Howard Lutnick Said He’d Never Be in a Room With Epstein Again. Congress Just Heard His New Definition of “Room”

Howard Lutnick went in to explain the contradiction. He left in a fight over what “room” means. Credit: The White House

Four hours. A closed room. No cameras. And by the end of Wednesday’s House Oversight Committee interview, Commerce Secretary Howard Lutnick had offered Congress his explanation for why visiting Jeffrey Epstein’s private island in 2012 did not contradict his public claim that he would “never be in a room with that disgusting person ever again.”

His explanation, according to Democrats who questioned him: he didn’t mean a room with other people in it.

Rep. James Walkinshaw walked out of the hearing and told reporters exactly what Lutnick had argued — that when he made that declaration, he meant only himself and Epstein, alone together. Not a family lunch. Not a group visit. Just the two of them.

“He made a farce of the English language,” Rep. Ro Khanna told CBS News afterward.

Rep. Suhas Subramanyam was blunter, calling Lutnick “evasive, nervous” and “dishonest.” He said Lutnick still could not explain why he went to the island.

Lutnick is the highest-ranking Trump administration official outside the president himself to be named in the Epstein files. Wednesday was the first time that full explanation was offered in a transcribed congressional interview.

The contradiction did not start Wednesday. Wednesday just made it harder to hide. Credit: CNBC Television/YouTube

The Island Lunch Still Wrecks His Story

The word games landed harder because the underlying problem has not moved.

The origin of Lutnick’s original claim matters here. He described a 2005 visit to Epstein’s townhouse where he and his wife noticed a massage table and heard a sexually suggestive comment. That moment, he said, told him everything he needed to know. He decided then that he didn’t want any relationship with Epstein. Three years later, in 2008, Epstein pleaded guilty in Florida to soliciting prostitution from an underage girl. The island lunch came four years after that conviction.

Reuters reported Wednesday that Lutnick told the committee he could not recall why his family traveled to Little St. James — Epstein’s private island in the U.S. Virgin Islands — for lunch in 2012. Asked repeatedly, he still had no answer. Comer offered one on his behalf: Epstein apparently found out the Lutnick family was vacationing nearby and invited them.

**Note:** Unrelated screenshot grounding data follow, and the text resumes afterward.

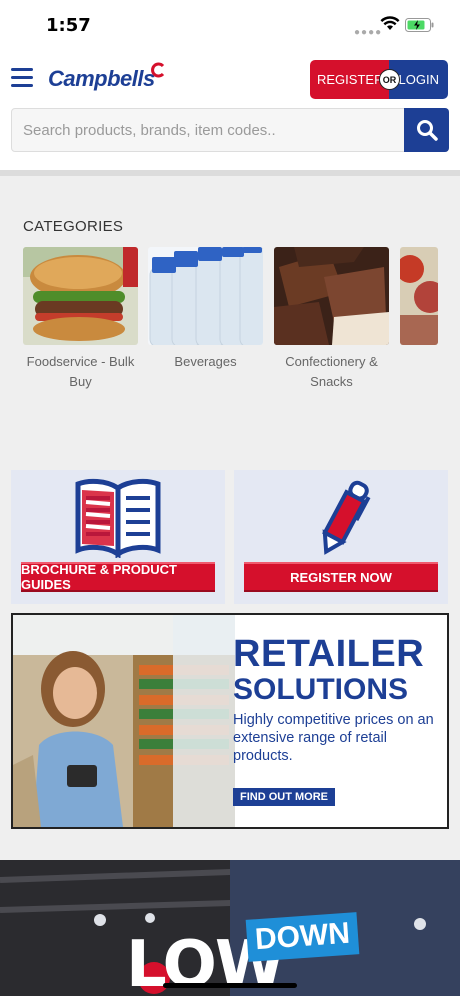 The image size is (460, 996). What do you see at coordinates (390, 23) in the screenshot?
I see `wifi-icon` at bounding box center [390, 23].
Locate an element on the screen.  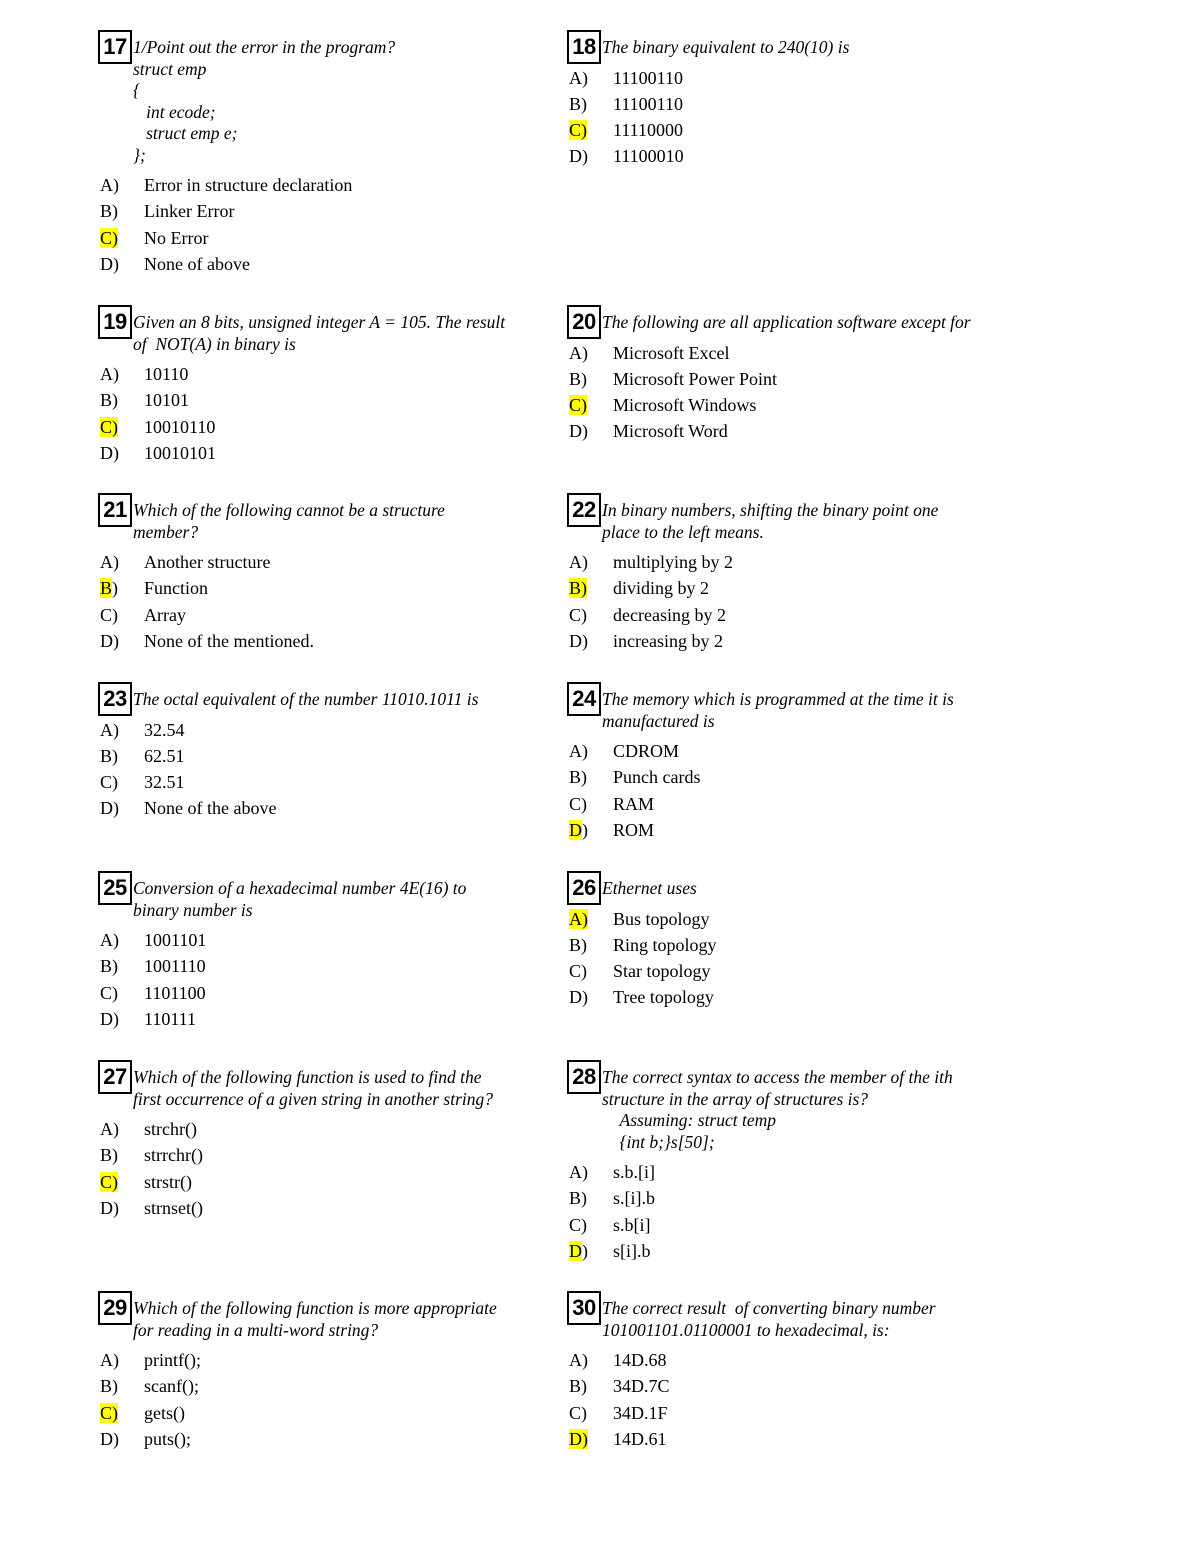
question-number-box: 21 is located at coordinates (115, 510).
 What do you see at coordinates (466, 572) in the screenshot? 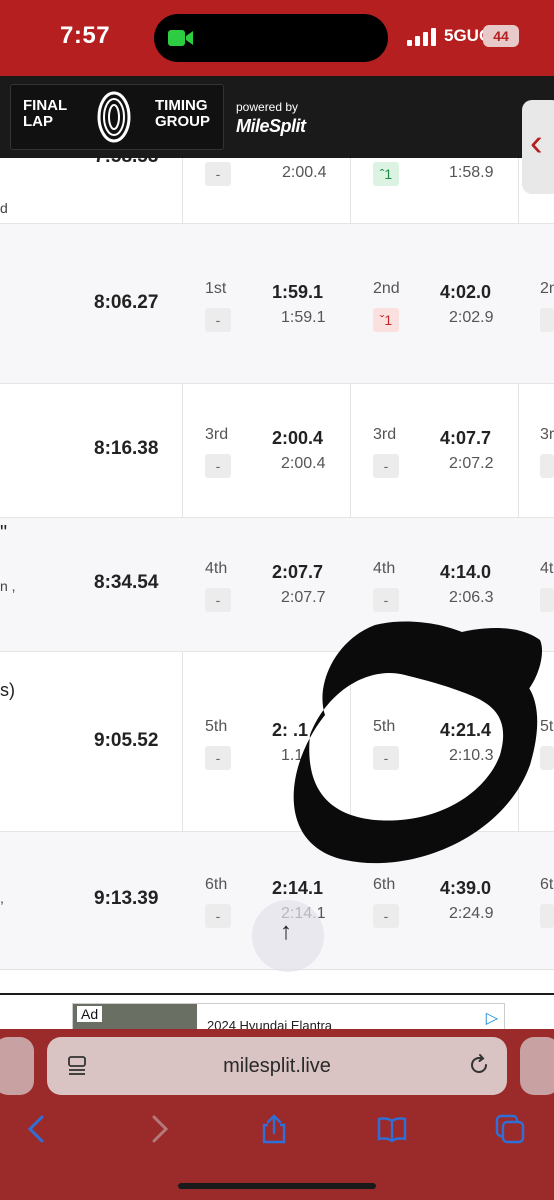
I see `split-time: 4:14.0` at bounding box center [466, 572].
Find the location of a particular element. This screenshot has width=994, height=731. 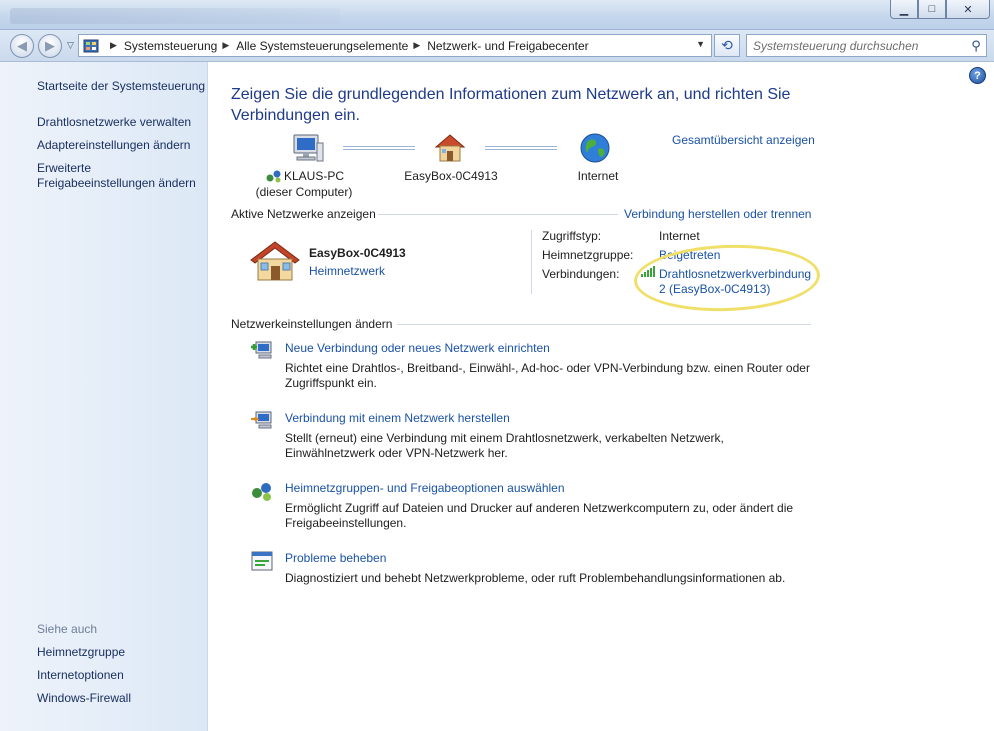

task-troubleshoot: Probleme beheben is located at coordinates (336, 558).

That may explain how it happened. It does nothing for the larger problem. Lutnick had already told the public a clean story — one unsettling visit, one moral line drawn, one break — and the island lunch sits on the wrong side of it. So does a 2015 fundraiser invitation Lutnick sent Epstein, and emails showing continued contact into 2018, thirteen years after the cutoff he originally described.

The island is still the detail Lutnick cannot explain cleanly. Credit @RepThomasMassie/X

Even Republicans Couldn’t Smooth This Over

Republicans came out saying Lutnick had been transparent. Chairman James Comer told reporters he was satisfied with the substantive answers. But even Comer acknowledged Lutnick had not been “100% truthful” about whether he had been on the island before correcting the record — a concession that landed differently than he probably intended.

Democrats were not subtle. Subramanyam called for Lutnick’s resignation. Walkinshaw said Lutnick refused to answer whether he had discussed his testimony with President Trump before sitting down. Not “I don’t recall.” Refused. He did acknowledge speaking with other Trump administration officials beforehand, but said he could not recall who. The committee got no names, and no explanation for why the president’s name specifically drew a hard refusal.

Khanna had the line of the day, though it came with its own irony baked in: “If Donald Trump had seen the video transcript, he would have fired Howard Lutnick.” There is no video. The committee did not put the interview on camera. What will eventually surface is a written transcript of a Cabinet secretary explaining what “room” means.

Walkinshaw said Lutnick would not answer whether Trump discussed the testimony with him. Credit: The White House

The Cleanup Made It Worse

A cleanup hearing is supposed to reduce ambiguity. Lutnick walked in as the Trump Cabinet official with the clearest documented contradiction in the Epstein files. He walked out with Democrats accusing him of redefining his own words under pressure, Republicans offering qualified defenses, and the island lunch still unexplained after four hours of questioning.

The transcript of Wednesday’s session will eventually give everyone outside that room — whatever “room” means now — the full record of how a Cabinet secretary chose to answer.

He went to Congress to close the gap between his public story and the documents. Instead, he gave the gap a new name.